To understand the mechanisms that are involved in the transition from occasional, controlled drug use to the loss of behavioural control over drug-seeking, drug taking, and to chronic relapse.
Describe positive reinforcement in drug addiction.
Impulsions; increased tension/arousal before drug taking, and pleasure & relief at the time of consumption
Why can drug addiction be characterised as both an impulsive and compulsive disorder?
Drug addiction results from both:
- positive reinforcement (impulsions; increased tension/arousal before drug taking, and pleasure & relief at the time of consumption)
- negative reinforcement (compulsion; anxiety and stress before and relief from the stress after the behaviour/consumption)
Describe negative reinforcement in drug addiction.
Compulsion; anxiety and stress before and relief from the stress after the behaviour/consumption
Define impulsivity
A predisposition towards rapid, unplanned reaction to internal and external stimuli, without regard for the negative consequences for themselves or others.
What are the ways that impulsivity can be measured?
Two ways:
- the choice of a smaller, immediate reward over a larger, delayed reward
- the inability to inhibit behaviour by changing the course of action/to stop a response once it has been initiated.
What does ***Koob and Volkow (2009) propose as the addiction cycle?
- binge/intoxication: drug is taken due to very little consideration for consequences, but taken primarily for the potential reward (impulsive)

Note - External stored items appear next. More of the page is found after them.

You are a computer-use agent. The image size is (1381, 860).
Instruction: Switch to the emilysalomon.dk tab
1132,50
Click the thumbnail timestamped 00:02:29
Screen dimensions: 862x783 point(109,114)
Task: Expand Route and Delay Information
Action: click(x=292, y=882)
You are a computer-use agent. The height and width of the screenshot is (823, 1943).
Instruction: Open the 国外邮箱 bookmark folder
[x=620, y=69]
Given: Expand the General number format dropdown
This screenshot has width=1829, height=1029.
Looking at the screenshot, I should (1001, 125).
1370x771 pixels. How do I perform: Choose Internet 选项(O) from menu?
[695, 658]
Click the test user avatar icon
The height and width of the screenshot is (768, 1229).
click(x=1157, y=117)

- withdrawal/negative affect
- preoccupation/anticipation - craving
- repeat
Repeats until positive reinforcement decreases influence as a motivator, and negative reinforcement comes to prominence - occurs at higher levels of substance dependence. Eventually individuals that are addicted will want to perform the behaviour just to relieve the negative affect, not even because they want to perform it.
The intensity of the affect/reinforcement also increases as the substance dependence does.
What activation is there consistently, with rewarding drugs?
Whatever drug you take that is rewarding, it will light up your nucleus accumbens.
During the binge stage, you are chronically lighting up your N.A. The brain likes homeostasis, to continue our physiological states. Brain tries to counter the effect of the drug.
How can the brain counter the effects of rewarding drugs?
Within system neural adaptation. - the primary response of the brain to neutralise the drug’s effects by increasing the brain’s reward threshold, specifically in the nucleus accumbens.
This then opens oneself up to addiction, with greater doses required to elicit reward in the future. This means greater doses of the same drug, or perhaps a stronger drug, in order to get the same rewarding feeling.
Also, everyday activities are no longer as rewarding.
Define the withdrawal effects after chronic drug taking.
The persistence of the opposing effects of the body after the drug disappears.
The body continues to fight in the opposite direction to the drug even after the drug is no longer in the system.
Best way to metabolise and get rid of the drug is to raise cortisol levels, Increasing levels of cortisol is achieved by mediating the HPA axis (hypothalamic-pituitary-adrenal axis).
But after the drug is removed, the level of cortisol in the system lingers for some time, leading to the negative/anxious states we see in withdrawal.
What is the HPA axis responsible for?
Releasing the level of cortisone in the system.